* _YOUR TASK_
Copy out every line of the material below word for word.

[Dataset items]
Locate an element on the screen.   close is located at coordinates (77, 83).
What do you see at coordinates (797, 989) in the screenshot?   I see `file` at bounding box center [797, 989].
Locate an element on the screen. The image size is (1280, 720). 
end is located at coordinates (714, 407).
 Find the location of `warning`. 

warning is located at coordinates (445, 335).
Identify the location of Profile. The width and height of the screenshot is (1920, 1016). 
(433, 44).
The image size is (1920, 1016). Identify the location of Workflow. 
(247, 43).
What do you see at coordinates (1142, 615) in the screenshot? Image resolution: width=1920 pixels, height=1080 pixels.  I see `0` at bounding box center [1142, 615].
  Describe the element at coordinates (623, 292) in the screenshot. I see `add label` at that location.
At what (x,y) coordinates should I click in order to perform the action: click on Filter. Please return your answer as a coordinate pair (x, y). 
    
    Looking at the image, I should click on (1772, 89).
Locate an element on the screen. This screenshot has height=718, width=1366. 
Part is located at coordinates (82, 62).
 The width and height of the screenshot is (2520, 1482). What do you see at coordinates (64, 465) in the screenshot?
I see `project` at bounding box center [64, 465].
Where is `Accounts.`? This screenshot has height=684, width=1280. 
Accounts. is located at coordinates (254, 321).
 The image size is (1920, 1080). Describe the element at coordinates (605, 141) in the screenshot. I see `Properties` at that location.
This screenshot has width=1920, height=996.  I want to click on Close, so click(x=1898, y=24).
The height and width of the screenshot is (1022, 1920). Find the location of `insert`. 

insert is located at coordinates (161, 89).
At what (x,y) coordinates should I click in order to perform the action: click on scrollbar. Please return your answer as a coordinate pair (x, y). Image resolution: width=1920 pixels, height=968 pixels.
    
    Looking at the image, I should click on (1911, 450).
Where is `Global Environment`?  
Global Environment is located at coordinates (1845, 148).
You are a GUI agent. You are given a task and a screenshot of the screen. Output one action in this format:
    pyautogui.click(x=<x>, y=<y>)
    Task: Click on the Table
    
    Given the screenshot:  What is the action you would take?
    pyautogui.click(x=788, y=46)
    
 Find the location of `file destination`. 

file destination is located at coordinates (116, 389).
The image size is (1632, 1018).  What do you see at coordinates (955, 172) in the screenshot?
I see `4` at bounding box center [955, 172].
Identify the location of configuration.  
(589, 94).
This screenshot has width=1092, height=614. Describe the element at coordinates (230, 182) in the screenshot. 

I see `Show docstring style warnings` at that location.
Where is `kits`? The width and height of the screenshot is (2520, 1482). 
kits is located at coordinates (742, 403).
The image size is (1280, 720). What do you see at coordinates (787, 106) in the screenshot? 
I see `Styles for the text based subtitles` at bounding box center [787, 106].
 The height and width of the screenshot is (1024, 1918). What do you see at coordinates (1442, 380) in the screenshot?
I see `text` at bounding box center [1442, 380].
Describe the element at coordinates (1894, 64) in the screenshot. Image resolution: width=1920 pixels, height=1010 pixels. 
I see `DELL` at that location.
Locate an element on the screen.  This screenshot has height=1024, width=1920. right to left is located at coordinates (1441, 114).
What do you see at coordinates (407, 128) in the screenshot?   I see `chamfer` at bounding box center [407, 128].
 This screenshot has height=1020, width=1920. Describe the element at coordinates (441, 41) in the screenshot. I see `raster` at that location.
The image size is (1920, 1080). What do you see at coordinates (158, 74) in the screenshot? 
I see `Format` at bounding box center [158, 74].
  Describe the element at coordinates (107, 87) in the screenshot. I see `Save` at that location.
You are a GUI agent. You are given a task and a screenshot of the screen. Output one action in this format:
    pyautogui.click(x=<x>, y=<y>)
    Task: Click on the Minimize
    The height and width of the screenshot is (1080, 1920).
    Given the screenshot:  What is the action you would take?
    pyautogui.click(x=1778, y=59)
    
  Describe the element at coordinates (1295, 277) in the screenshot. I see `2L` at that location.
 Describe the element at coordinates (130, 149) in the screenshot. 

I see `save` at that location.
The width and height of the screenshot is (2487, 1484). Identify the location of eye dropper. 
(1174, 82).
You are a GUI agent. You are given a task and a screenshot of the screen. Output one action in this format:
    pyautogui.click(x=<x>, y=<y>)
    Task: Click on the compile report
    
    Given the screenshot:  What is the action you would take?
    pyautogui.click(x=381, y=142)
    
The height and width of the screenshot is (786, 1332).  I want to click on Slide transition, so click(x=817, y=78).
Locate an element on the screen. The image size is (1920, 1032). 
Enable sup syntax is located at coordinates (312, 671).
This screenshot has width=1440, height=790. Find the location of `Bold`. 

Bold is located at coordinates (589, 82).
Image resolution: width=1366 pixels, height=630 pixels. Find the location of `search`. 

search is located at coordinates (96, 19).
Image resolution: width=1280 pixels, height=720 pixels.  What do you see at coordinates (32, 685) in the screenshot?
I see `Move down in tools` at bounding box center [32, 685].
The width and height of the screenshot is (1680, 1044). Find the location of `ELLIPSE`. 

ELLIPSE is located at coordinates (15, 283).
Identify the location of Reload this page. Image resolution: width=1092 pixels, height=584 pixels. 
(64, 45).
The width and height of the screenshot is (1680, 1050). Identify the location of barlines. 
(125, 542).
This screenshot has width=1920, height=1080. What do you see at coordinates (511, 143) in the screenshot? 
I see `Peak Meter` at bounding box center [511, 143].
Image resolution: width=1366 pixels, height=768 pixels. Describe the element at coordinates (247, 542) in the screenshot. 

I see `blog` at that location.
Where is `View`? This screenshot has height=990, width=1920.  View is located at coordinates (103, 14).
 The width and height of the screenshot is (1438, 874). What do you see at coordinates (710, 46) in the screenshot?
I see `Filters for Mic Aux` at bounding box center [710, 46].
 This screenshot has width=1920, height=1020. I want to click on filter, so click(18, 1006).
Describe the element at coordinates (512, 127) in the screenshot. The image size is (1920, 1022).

* _OUTPUT_
Locate an element on the screen.   close is located at coordinates (77, 83).
What do you see at coordinates (797, 989) in the screenshot?   I see `file` at bounding box center [797, 989].
Locate an element on the screen. The image size is (1280, 720). 
end is located at coordinates (714, 407).
 Find the location of `warning`. 

warning is located at coordinates (445, 335).
Identify the location of Profile. The width and height of the screenshot is (1920, 1016). 
(433, 44).
The image size is (1920, 1016). Identify the location of Workflow. 
(247, 43).
What do you see at coordinates (1142, 615) in the screenshot? Image resolution: width=1920 pixels, height=1080 pixels.  I see `0` at bounding box center [1142, 615].
  Describe the element at coordinates (623, 292) in the screenshot. I see `add label` at that location.
At what (x,y) coordinates should I click in order to perform the action: click on Filter. Please return your answer as a coordinate pair (x, y). 
    
    Looking at the image, I should click on (1772, 89).
Locate an element on the screen. This screenshot has height=718, width=1366. 
Part is located at coordinates (82, 62).
 The width and height of the screenshot is (2520, 1482). What do you see at coordinates (64, 465) in the screenshot?
I see `project` at bounding box center [64, 465].
Where is `Accounts.`? This screenshot has height=684, width=1280. 
Accounts. is located at coordinates (254, 321).
 The image size is (1920, 1080). Describe the element at coordinates (605, 141) in the screenshot. I see `Properties` at that location.
This screenshot has width=1920, height=996.  I want to click on Close, so click(x=1898, y=24).
The height and width of the screenshot is (1022, 1920). Find the location of `insert`. 

insert is located at coordinates (161, 89).
At what (x,y) coordinates should I click in order to perform the action: click on scrollbar. Please return your answer as a coordinate pair (x, y). Image resolution: width=1920 pixels, height=968 pixels.
    
    Looking at the image, I should click on (1911, 450).
Where is `Global Environment`?  
Global Environment is located at coordinates (1845, 148).
You are a GUI agent. You are given a task and a screenshot of the screen. Output one action in this format:
    pyautogui.click(x=<x>, y=<y>)
    Task: Click on the Table
    
    Given the screenshot:  What is the action you would take?
    pyautogui.click(x=788, y=46)
    
 Find the location of `file destination`. 

file destination is located at coordinates (116, 389).
The image size is (1632, 1018).  What do you see at coordinates (955, 172) in the screenshot?
I see `4` at bounding box center [955, 172].
Identify the location of configuration.  
(589, 94).
This screenshot has width=1092, height=614. Describe the element at coordinates (230, 182) in the screenshot. 

I see `Show docstring style warnings` at that location.
Where is `kits`? The width and height of the screenshot is (2520, 1482). 
kits is located at coordinates (742, 403).
The image size is (1280, 720). What do you see at coordinates (787, 106) in the screenshot? 
I see `Styles for the text based subtitles` at bounding box center [787, 106].
 The height and width of the screenshot is (1024, 1918). What do you see at coordinates (1442, 380) in the screenshot?
I see `text` at bounding box center [1442, 380].
Describe the element at coordinates (1894, 64) in the screenshot. Image resolution: width=1920 pixels, height=1010 pixels. 
I see `DELL` at that location.
Locate an element on the screen.  This screenshot has height=1024, width=1920. right to left is located at coordinates (1441, 114).
What do you see at coordinates (407, 128) in the screenshot?   I see `chamfer` at bounding box center [407, 128].
 This screenshot has height=1020, width=1920. Describe the element at coordinates (441, 41) in the screenshot. I see `raster` at that location.
The image size is (1920, 1080). What do you see at coordinates (158, 74) in the screenshot? 
I see `Format` at bounding box center [158, 74].
  Describe the element at coordinates (107, 87) in the screenshot. I see `Save` at that location.
You are a GUI agent. You are given a task and a screenshot of the screen. Output one action in this format:
    pyautogui.click(x=<x>, y=<y>)
    Task: Click on the Minimize
    The height and width of the screenshot is (1080, 1920).
    Given the screenshot:  What is the action you would take?
    pyautogui.click(x=1778, y=59)
    
  Describe the element at coordinates (1295, 277) in the screenshot. I see `2L` at that location.
 Describe the element at coordinates (130, 149) in the screenshot. 

I see `save` at that location.
The width and height of the screenshot is (2487, 1484). Identify the location of eye dropper. 
(1174, 82).
You are a GUI agent. You are given a task and a screenshot of the screen. Output one action in this format:
    pyautogui.click(x=<x>, y=<y>)
    Task: Click on the compile report
    
    Given the screenshot:  What is the action you would take?
    pyautogui.click(x=381, y=142)
    
The height and width of the screenshot is (786, 1332).  I want to click on Slide transition, so click(x=817, y=78).
Locate an element on the screen. The image size is (1920, 1032). 
Enable sup syntax is located at coordinates (312, 671).
This screenshot has width=1440, height=790. Find the location of `Bold`. 

Bold is located at coordinates (589, 82).
Image resolution: width=1366 pixels, height=630 pixels. Find the location of `search`. 

search is located at coordinates (96, 19).
Image resolution: width=1280 pixels, height=720 pixels.  What do you see at coordinates (32, 685) in the screenshot?
I see `Move down in tools` at bounding box center [32, 685].
The width and height of the screenshot is (1680, 1044). Find the location of `ELLIPSE`. 

ELLIPSE is located at coordinates (15, 283).
Identify the location of Reload this page. Image resolution: width=1092 pixels, height=584 pixels. 
(64, 45).
The width and height of the screenshot is (1680, 1050). Identify the location of barlines. 
(125, 542).
This screenshot has width=1920, height=1080. What do you see at coordinates (511, 143) in the screenshot? 
I see `Peak Meter` at bounding box center [511, 143].
Image resolution: width=1366 pixels, height=768 pixels. Describe the element at coordinates (247, 542) in the screenshot. 

I see `blog` at that location.
Where is `View`? This screenshot has height=990, width=1920.  View is located at coordinates (103, 14).
 The width and height of the screenshot is (1438, 874). What do you see at coordinates (710, 46) in the screenshot?
I see `Filters for Mic Aux` at bounding box center [710, 46].
 This screenshot has width=1920, height=1020. I want to click on filter, so click(18, 1006).
Describe the element at coordinates (512, 127) in the screenshot. The image size is (1920, 1022).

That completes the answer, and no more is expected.